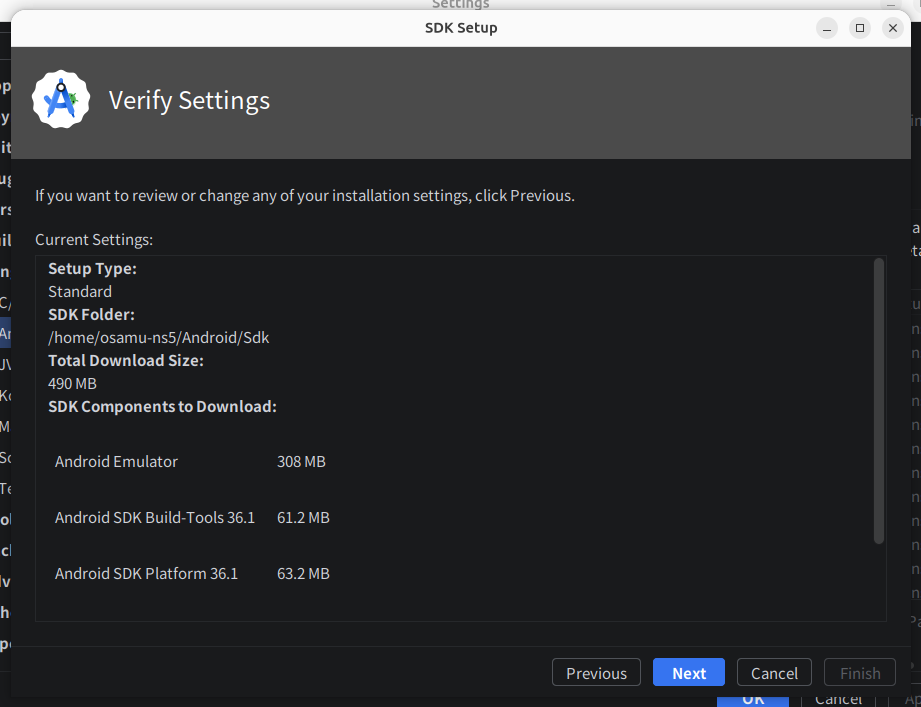Select Android SDK Build-Tools 36.1 entry

(155, 518)

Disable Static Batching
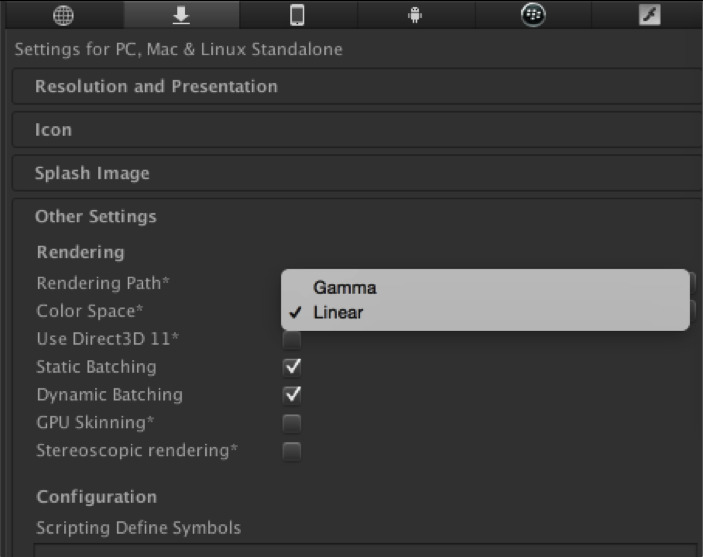tap(292, 367)
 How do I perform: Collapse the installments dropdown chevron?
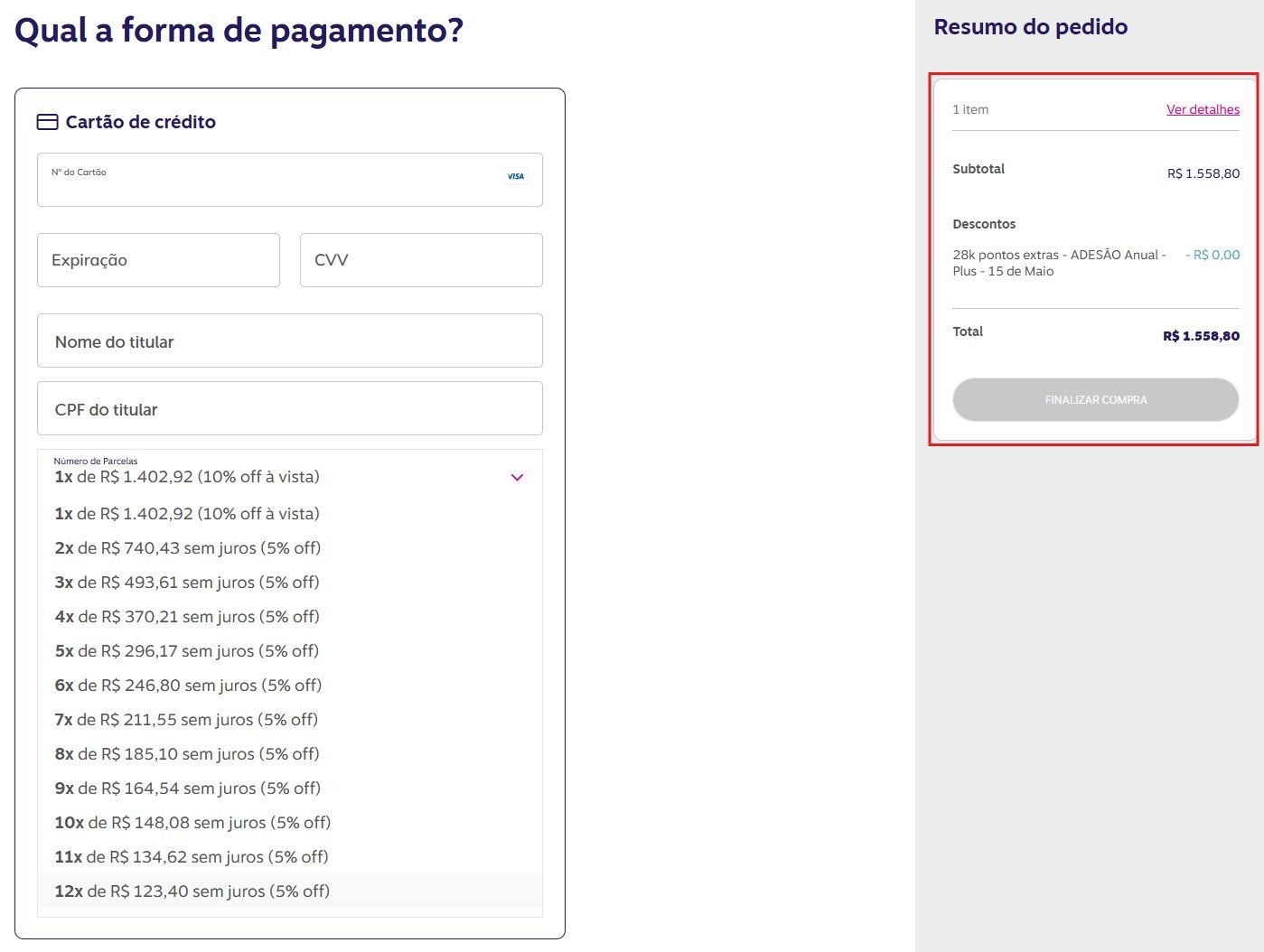coord(517,477)
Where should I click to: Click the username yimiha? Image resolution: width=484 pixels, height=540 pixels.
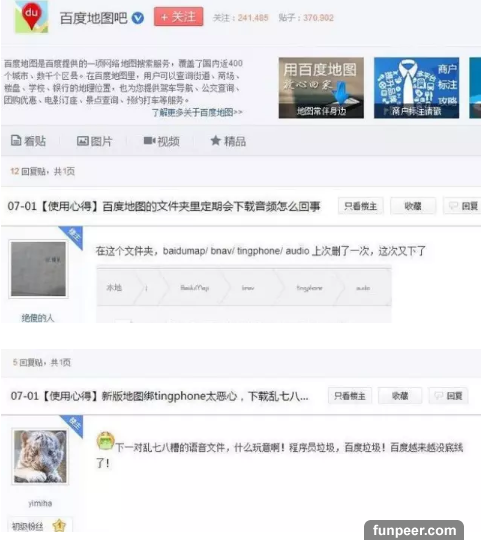(x=40, y=503)
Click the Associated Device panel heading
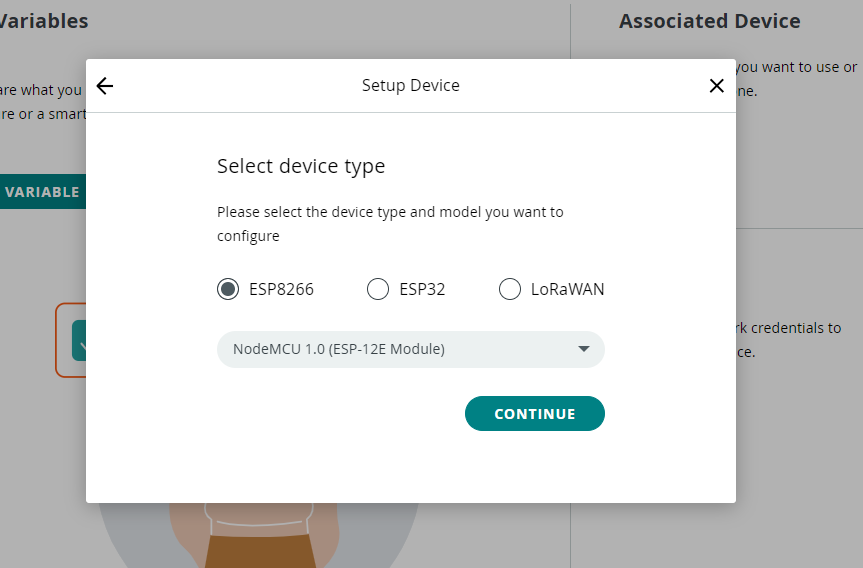 point(709,21)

=======

How to complete this task: Copy verbatim the span that opens at the line with "Disable Static Batching" and closes at the final line of the listing. Do not carry over any pictures.

Response box:
Disable Static Batching
tap(292, 367)
 How do I perform: Collapse the installments dropdown chevron?
coord(517,477)
Where should I click to: Click the username yimiha? Image resolution: width=484 pixels, height=540 pixels.
(x=40, y=503)
Click the Associated Device panel heading
 point(709,21)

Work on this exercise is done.